9 de noviembre

Conservó la fotografía, doctora Rose. Todo lo que sé se relaciona con el hecho de que mi padre sólo conservó esa fotografía, una fotografía que él mismo debía de haber hecho y escondido porque si no, ¿cómo habría llegado a sus manos?

Los veo, una soleada tarde de verano, y él le pide a Katja que salga al jardín para que pueda hacerle una fotografía con mi hermana. La presencia de Sonia, acurrucada entre sus brazos, legitima el momento. Sonia le sirve de excusa para hacer la fotografía, a pesar de que está acurrucada de tal manera que su rostro no es visible para la cámara. Y ese también es un detalle importante, porque Sonia no es perfecta. Sonia es un bicho raro, y una fotografía de Sonia que mostrara las manifestaciones del síndrome congénito que le afligía —fisuras palpebrales oblicuas, he averiguado que se llaman así, pliegues del epicanto, y una boca que es desproporcionadamente pequeña— sería un recordatorio constante para mi padre de que había creado, por segunda vez en su vida, una criatura no sólo con imperfecciones físicas, sino también mentales. En consecuencia, no desea que la cámara capture su rostro, pero la necesita como excusa.
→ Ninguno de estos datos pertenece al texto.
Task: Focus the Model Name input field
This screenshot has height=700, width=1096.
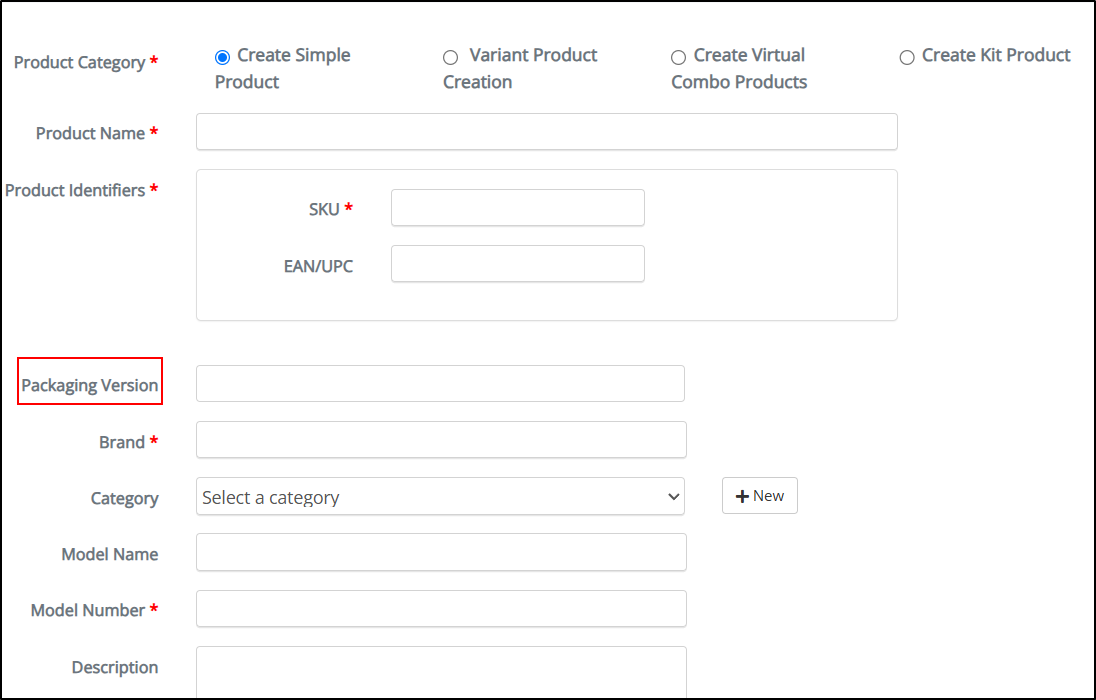Action: [440, 552]
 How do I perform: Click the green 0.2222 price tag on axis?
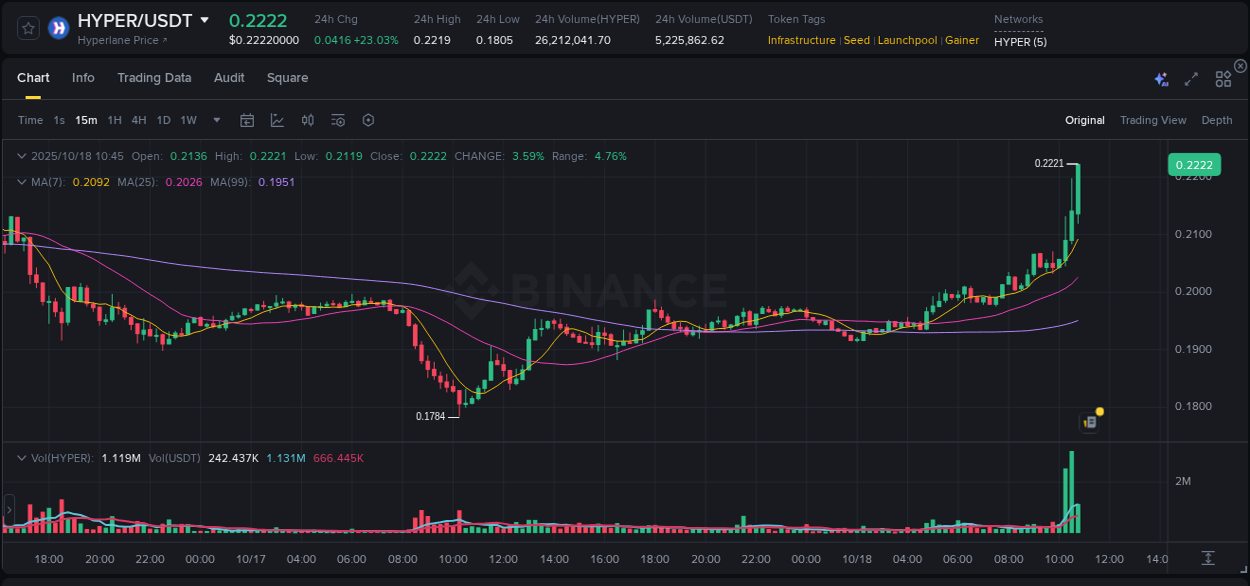[x=1194, y=164]
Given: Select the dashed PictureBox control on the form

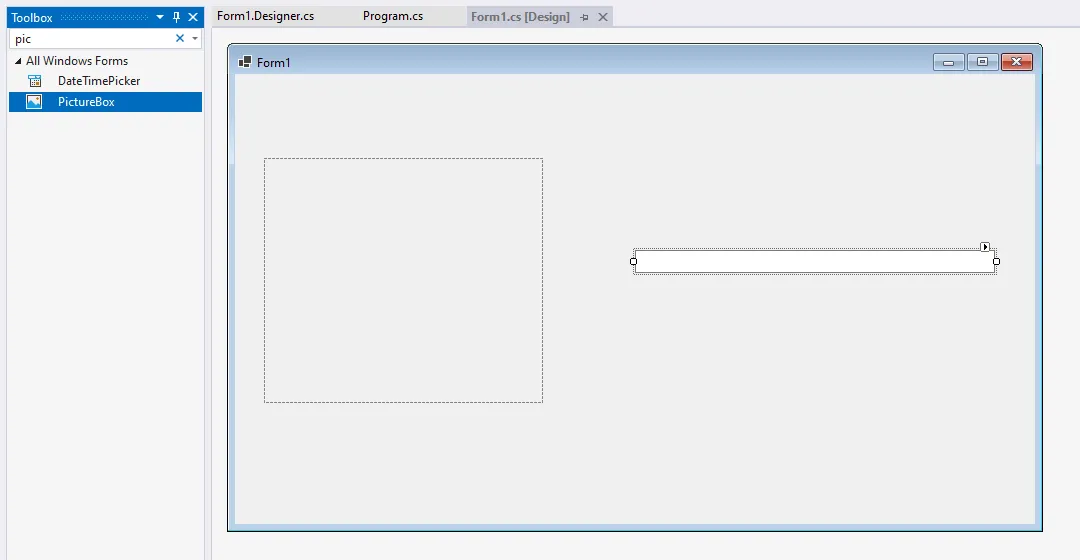Looking at the screenshot, I should point(403,280).
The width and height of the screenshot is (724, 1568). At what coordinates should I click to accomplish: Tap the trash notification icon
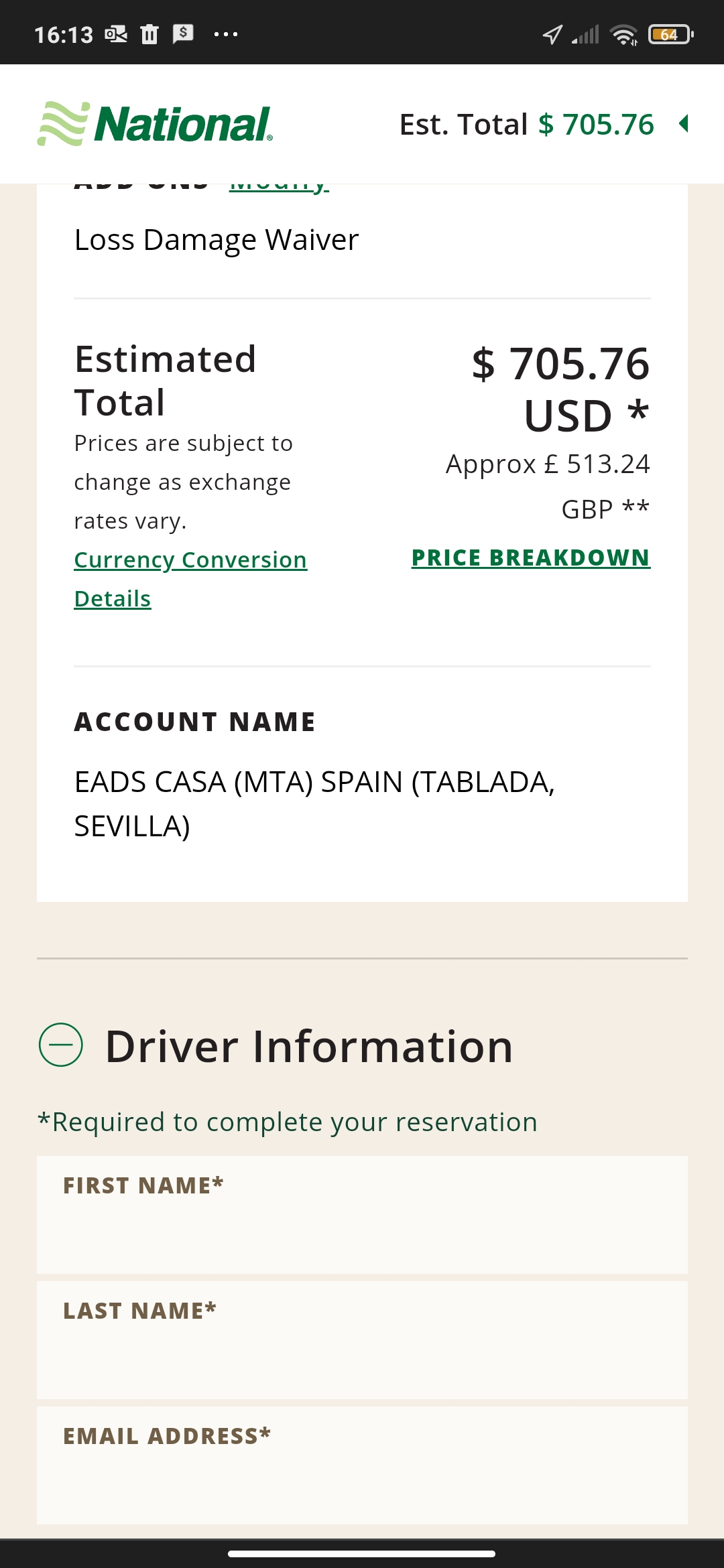(149, 34)
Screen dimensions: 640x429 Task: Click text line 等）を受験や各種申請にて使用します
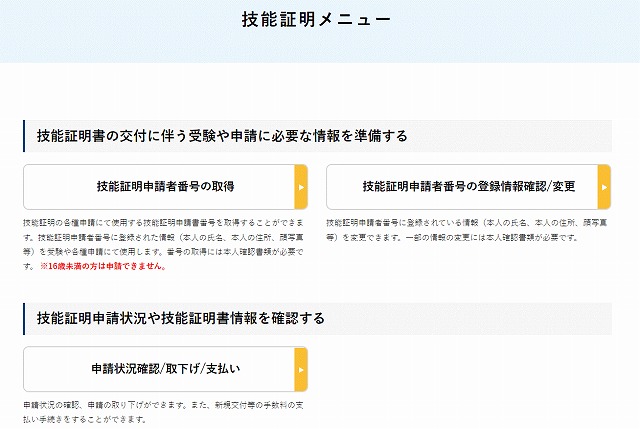(x=163, y=252)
¿Mi padre y Katja ya son amantes en ese momento? ¿O simplemente piensan en ello, como si esperaran que uno de ellos diera una señal que expresara un interés que todavía no podía ser manifestado con palabras? Y cuando sucede por primera vez, ¿quién toma la iniciativa, y qué hace para empezar a caminar rumbo a la dirección que están tomando?

Sale a tomar el aire en una noche sofocante, una de esas noches de agosto en Londres en la que una ola de calor invade la ciudad y, por lo tanto, es imposible escapar del ambiente opresivo formado por la constante presencia de ese aire viciado sobre la ciudad; además, el aire se enrarece cada vez más por el sol abrasador y por los camiones con motor diesel que emiten gases por toda la ciudad. Sonia se ha dormido por fin, y Katja tiene diez minutos bien buenos para sí misma. La oscuridad del exterior supone una falsa promesa para librarse del calor del interior de la casa; por lo tanto, sale, se adentra en el jardín que hay detrás de la casa, y allí es donde él la encuentra.

—¡Qué día más horrible! —exclama él—. ¡Estoy ardiendo!

—Yo también —le contesta mientras le mira sin pestañear—. Yo también ardiendo, Richard.

Y eso es suficiente. Esa última frase y el hecho de que le haya llamado por el nombre de pila constituyen un permiso explícito, y él no necesita otra invitación. Se arrima a ella y ahí empieza todo. Eso es precisamente lo que veo desde el jardín.